April 02, 2023
Array
Ramp up MGNREGS, Not Strangle It

EVER since the Modi government came to power in 2014, it has been trying to somehow strangle the rural job guarantee scheme (MGNREGS). Driven by its commitment to the discredited neoliberal dogma that public expenditure should be cut down in order to allow the private sector to have its way and guide the economy more ‘efficiently’ and ‘productively’, the government has not only periodically cut budget allocations to various welfare schemes, including MGNREGS, but it has also taken other devious measures to squeeze the schemes.

In the case of MGNREGS, budget allocation of Rs 73,000 crore was proposed for 2022-23 but it is estimated that Rs 89,400 crore would actually have been spent. This is down nearly 10 per cent from Rs 98,467.85 crore spent in the preceding year, 2021-22. However in the budget allocation for 2023-24, there is a cut of 33 percent over the revised estimate of Rs 89,400 crore. The allocation is only Rs 60,000. But this is not all that the government has been doing to the scheme. In January this year, it introduced compulsory marking of attendance by MGNREGS workers through a mobile based app called National Mobile Monitoring Service (NMMS) app. This has led to chaos at worksites across the country. With patchy internet connectivity, workers are reported to be spending hours just to get their attendance recorded. It is a life and death issue for them because failure to mark their attendance would mean loss of wages for the day. Imposition of this kind of hi-tech measures is a well known ploy of this government, ostensibly to tackle fraud. It has been imposed earlier in PDS distribution, in marking attendance of government school teachers, etc – all with similar chaotic and tragic consequences for the people. Thousands are deprived of PDS rations due to a slew of errors apart from connectivity issues – Aadhaar mismatch, bank account mismatch, fingerprint recognition failure and so on. Similar problems are being faced by workers in MGNREGS. The effect of such rules is to discourage workers from approaching the MGNREGS system for work.

A similar dampener is the regular delay in wages, often beyond the 15 days leeway that is allowed. According to the government’s own data, Rs 3,630 crore worth of wages were paid after 15+ days delay in the current year while Rs 1,010 crore was pending as unpaid wages. For workers doing backbreaking drudgery for a pittance, holding back of wages at this scale is unbearable often forcing them to opt for other work where cash earnings are available immediately, even if these are less than MGNREGS wages. The government has with usual fanfare announced a measly hike in MGNREGS wages ranging between 2 per cent to 10 per cent which works out to increases between Rs 7 to Rs 26 per day. Inflation has been raging between 6-8 per cent in the past several months while food inflation is higher at 8-10 per cent. There is no reason to believe that this high rate of inflation will go down in the coming financial year for which these wage hikes have been announced.
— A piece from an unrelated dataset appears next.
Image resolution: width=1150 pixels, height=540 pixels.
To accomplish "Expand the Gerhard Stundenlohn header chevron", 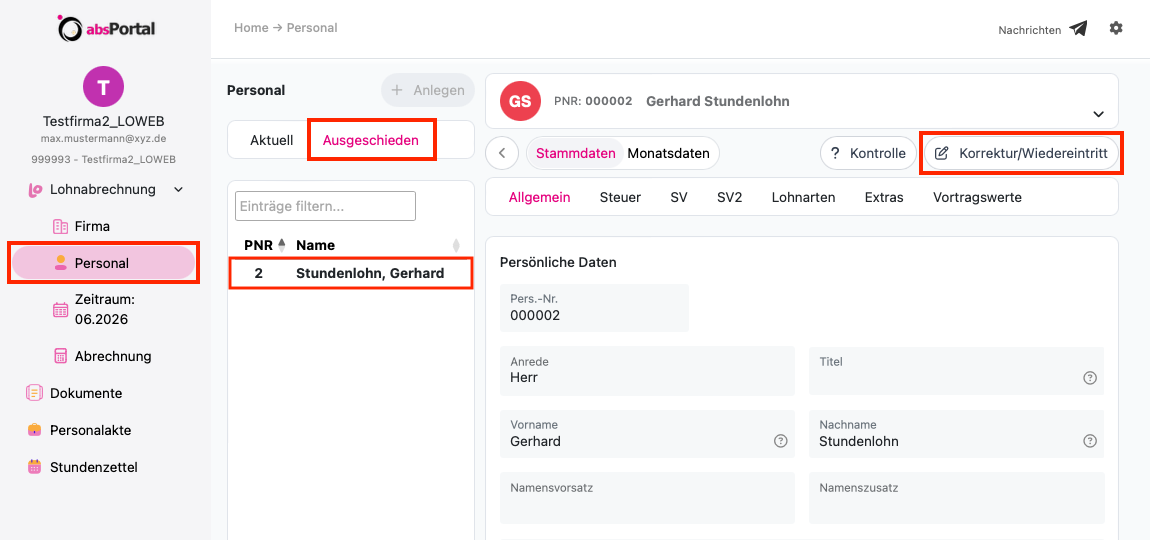I will (1098, 114).
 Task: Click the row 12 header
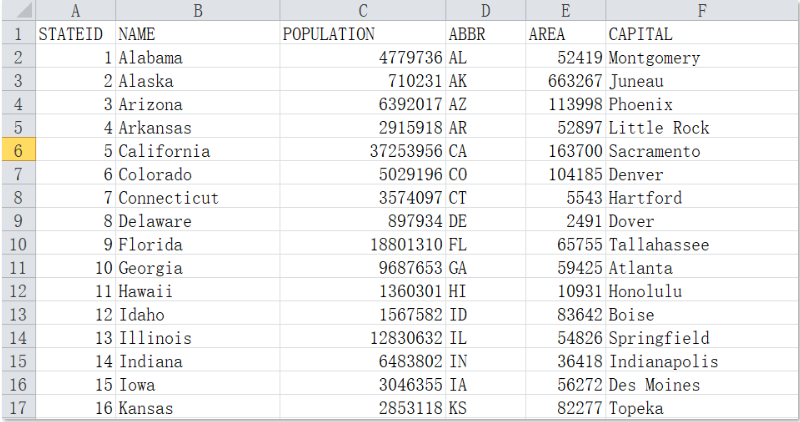[18, 291]
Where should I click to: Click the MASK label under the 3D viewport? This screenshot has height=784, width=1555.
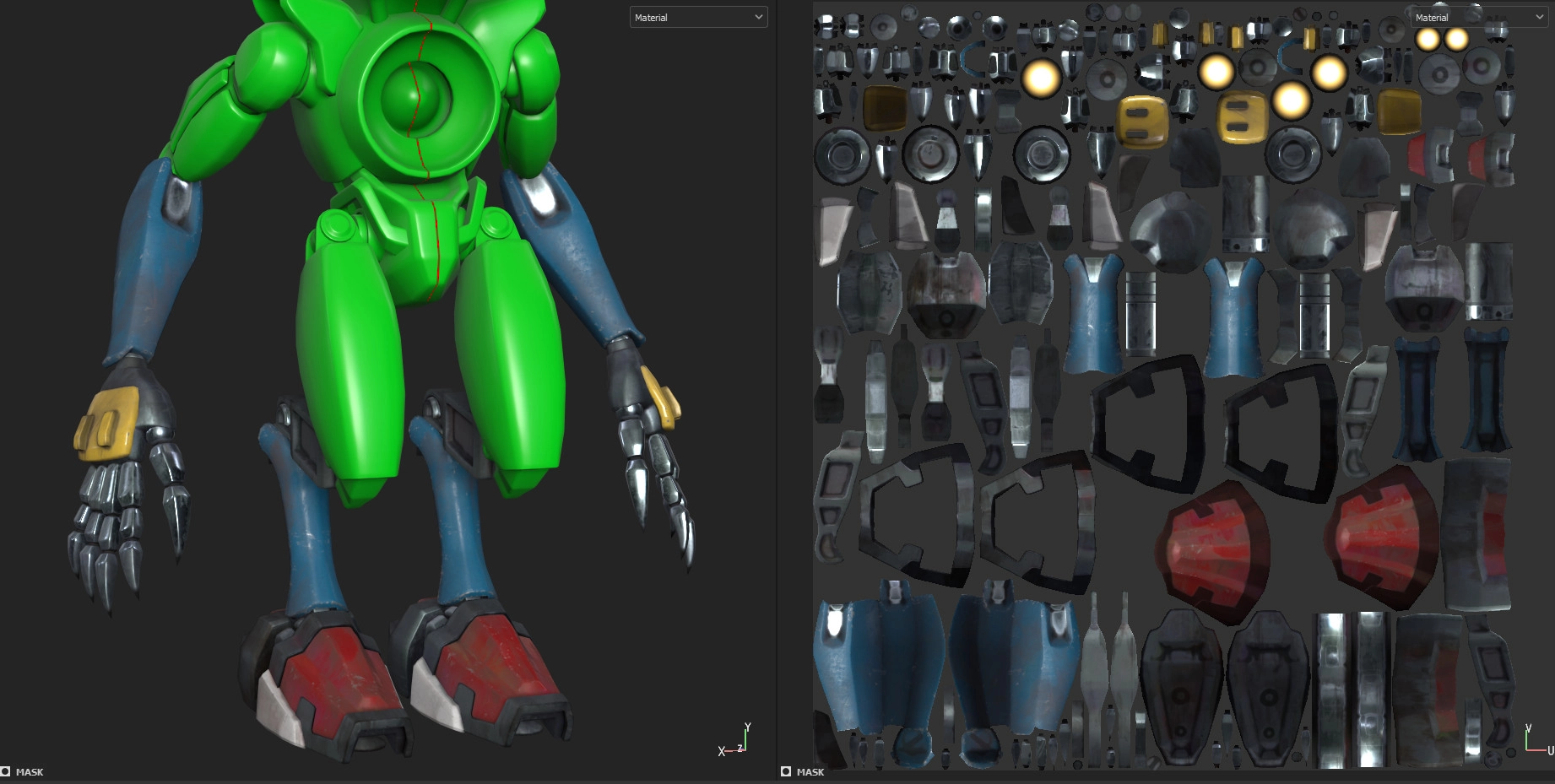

In fact, MGNREGS wages are often lower than prevailing wage rates for agricultural workers as also for non-farm workers. The average daily wage in MGNREGS work was just Rs 217.87 in the 2022-23 financial year compared to Rs 349.77 for male general agricultural workers as per RBI data.

Also notable is that average number of days of work given to workers in the scheme was just 47 in this year although the law mandates a minimum of 100 days of work. It is this lethal combination of restrictions – low and irregular wages, digital obstacles, insufficient number of days of work – that has led to a dip in the number of households getting work in the scheme. As per official data, about 8.6 crore persons found work in the scheme in the current financial year compared to 10.6 crore last year. That’s a dip of 2 crore or nearly 20 per cent over last year. And this is without taking into account nearly 1.6 crore persons who applied for work in the scheme but were turned back. 

MGNREGS is a lifeline for crores of households despite the low wages and insufficient number of days of work. The meagre earnings are precious because there are hardly any job opportunities in the country, prices are destroying family budgets and the resulting economic distress is relentless. What is needed is ramping up the job guarantee scheme, increasing wages and workdays, extending it to urban areas – and an end to the cat and mouse game with it.